School of Information Science and Engineering, Central South University, Changsha 410083, China.
Genes (Basel). 2019 Jan 14;10(1):44. doi: 10.3390/genes10010044.
The advent of third-generation sequencing (TGS) technologies, such as the Pacific Biosciences (PacBio) and Oxford Nanopore machines, provides new possibilities for contig assembly, scaffolding, and high-performance computing in bioinformatics due to its long reads. However, the high error rate and poor quality of TGS reads provide new challenges for accurate genome assembly and long-read alignment. Efficient processing methods are in need to prioritize high-quality reads for improving the results of error correction and assembly.
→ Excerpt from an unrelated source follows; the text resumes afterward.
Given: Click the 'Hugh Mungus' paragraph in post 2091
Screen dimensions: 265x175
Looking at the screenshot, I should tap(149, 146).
In this study, we proposed a novel Read Quality Evaluation and Selection Tool (REQUEST) for evaluating the quality of third-generation long reads. REQUEST generates training data of high-quality and low-quality reads which are characterized by their nucleotide combinations. A linear regression model was built to score the quality of reads. The method was tested on three datasets of different species. The results showed that the top-scored reads prioritized by REQUEST achieved higher alignment accuracies. The contig assembly results based on the top-scored reads also outperformed conventional approaches that use all reads. REQUEST is able to distinguish high-quality reads from low-quality ones without using reference genomes, making it a promising alternative sequence-quality evaluation method to alignment-based algorithms.
第三代测序(TGS)技术的出现,如 Pacific Biosciences(PacBio)和 Oxford Nanopore 机器,由于其长读长,为 contig 组装、支架和生物信息学中的高性能计算提供了新的可能性。然而,TGS 读长的高错误率和低质量为准确的基因组组装和长读对齐提供了新的挑战。需要有效的处理方法来优先考虑高质量的读长,以提高纠错和组装的结果。在这项研究中,我们提出了一种新的第三代长读质量评估和选择工具(REQUEST)来评估第三代长读的质量。REQUEST 生成了高质量和低质量读长的训练数据,其特征是核苷酸组合。建立了一个线性回归模型来对读长的质量进行评分。该方法在三个不同物种的数据集上进行了测试。结果表明,REQUEST 优先排序的得分最高的读长实现了更高的对齐精度。基于得分最高的读长的 contig 组装结果也优于使用所有读长的传统方法。REQUEST 能够在不使用参考基因组的情况下区分高质量读长和低质量读长,因此是一种有前途的替代基于对齐的算法的序列质量评估方法。